Both of these are solutions I found manually, so you may be able to find smaller figures with the desired properties.
With four colors, there are 12 ways to combine them in a 2:2:1 proportion. We could try to find a 4-colored pentomino tiling where we could overlay a second pentomino tiling so that each color combination occurs in one pentomino. The graphic below is the result of a little exploratory noodling. I just picked a tiling at random, and then tried to see how far I could get with overlaying a second tiling without repeating a color combination or using one that is not 2:2:1. Getting 8 on my first try makes me optimistic about a solution existing.
There’s nothing special about 2:2:1, either. Any proportions of the form a:a:b:c will give 12 combinations. (Zeros being implied.) So 3:1:1, or even 3:2 or 4:1 might be possible.

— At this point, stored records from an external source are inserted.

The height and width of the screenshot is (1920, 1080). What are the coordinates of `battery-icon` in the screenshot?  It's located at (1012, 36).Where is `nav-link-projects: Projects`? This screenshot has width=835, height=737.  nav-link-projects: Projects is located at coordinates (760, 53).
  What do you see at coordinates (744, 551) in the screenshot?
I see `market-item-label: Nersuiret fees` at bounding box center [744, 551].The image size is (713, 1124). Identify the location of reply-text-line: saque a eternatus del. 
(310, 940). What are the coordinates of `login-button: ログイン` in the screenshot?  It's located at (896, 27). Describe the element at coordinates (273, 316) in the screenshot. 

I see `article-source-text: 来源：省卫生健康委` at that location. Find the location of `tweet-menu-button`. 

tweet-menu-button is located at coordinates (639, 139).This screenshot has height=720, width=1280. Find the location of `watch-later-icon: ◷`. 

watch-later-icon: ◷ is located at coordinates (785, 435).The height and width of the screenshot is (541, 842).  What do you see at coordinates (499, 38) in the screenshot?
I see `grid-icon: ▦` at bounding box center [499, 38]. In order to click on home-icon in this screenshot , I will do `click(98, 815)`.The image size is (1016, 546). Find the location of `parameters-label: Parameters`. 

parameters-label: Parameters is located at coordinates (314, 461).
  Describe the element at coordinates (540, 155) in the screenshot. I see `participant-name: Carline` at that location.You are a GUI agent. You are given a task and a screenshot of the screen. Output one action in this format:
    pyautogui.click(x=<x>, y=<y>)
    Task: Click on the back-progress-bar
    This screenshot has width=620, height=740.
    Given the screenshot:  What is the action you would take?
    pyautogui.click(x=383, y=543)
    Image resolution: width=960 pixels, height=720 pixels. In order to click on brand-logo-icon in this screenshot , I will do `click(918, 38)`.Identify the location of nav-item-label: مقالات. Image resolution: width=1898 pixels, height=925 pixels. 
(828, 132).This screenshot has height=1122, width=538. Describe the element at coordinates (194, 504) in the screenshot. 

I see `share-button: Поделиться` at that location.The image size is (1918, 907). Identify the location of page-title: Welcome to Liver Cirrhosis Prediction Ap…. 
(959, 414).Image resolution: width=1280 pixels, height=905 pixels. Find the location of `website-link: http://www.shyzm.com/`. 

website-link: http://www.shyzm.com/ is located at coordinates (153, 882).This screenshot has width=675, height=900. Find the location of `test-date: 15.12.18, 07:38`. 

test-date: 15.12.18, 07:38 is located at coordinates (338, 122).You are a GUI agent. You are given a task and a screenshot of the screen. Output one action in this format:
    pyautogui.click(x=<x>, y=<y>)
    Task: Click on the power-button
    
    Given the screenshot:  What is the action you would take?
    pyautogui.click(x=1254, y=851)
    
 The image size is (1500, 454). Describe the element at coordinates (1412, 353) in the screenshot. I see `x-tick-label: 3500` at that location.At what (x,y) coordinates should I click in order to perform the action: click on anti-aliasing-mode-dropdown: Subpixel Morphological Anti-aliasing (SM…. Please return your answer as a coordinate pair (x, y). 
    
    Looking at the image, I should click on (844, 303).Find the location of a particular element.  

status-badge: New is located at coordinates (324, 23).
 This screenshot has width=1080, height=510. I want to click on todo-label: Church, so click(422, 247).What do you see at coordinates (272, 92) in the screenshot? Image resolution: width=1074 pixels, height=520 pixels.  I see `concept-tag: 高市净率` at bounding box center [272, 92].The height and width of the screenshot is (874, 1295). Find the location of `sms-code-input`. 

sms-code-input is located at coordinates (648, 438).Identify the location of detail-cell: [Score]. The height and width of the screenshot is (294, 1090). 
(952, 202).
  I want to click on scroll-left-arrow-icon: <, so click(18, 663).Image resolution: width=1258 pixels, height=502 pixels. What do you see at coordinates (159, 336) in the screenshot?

Problem 55: Find a pair of overlapping pentomino tilings of a rectangle where the first is 4-colored, and the second is cell-colored so that all color combinations with given color proportions are present in a single pentomino. And if that’s too easy, is it ever possible to take a solution to this problem, and then 4-color the second tiling so that the first has all of the color combinations?
We can also apply the complete set of color combinations concept to a cell-colored minimal common superform problem. Here’s a 23 cell superform of the pentominoes where each pentomino appears with a unique 2:2:1 color combination. Can you find a smaller one?
And that’s all I have for cell colorings for now. Coloring problems more generally are something I have come back to a number of times, and I expect to have another post or two to say on the subject as I plow through my as yet unblogged polyform material from the last year.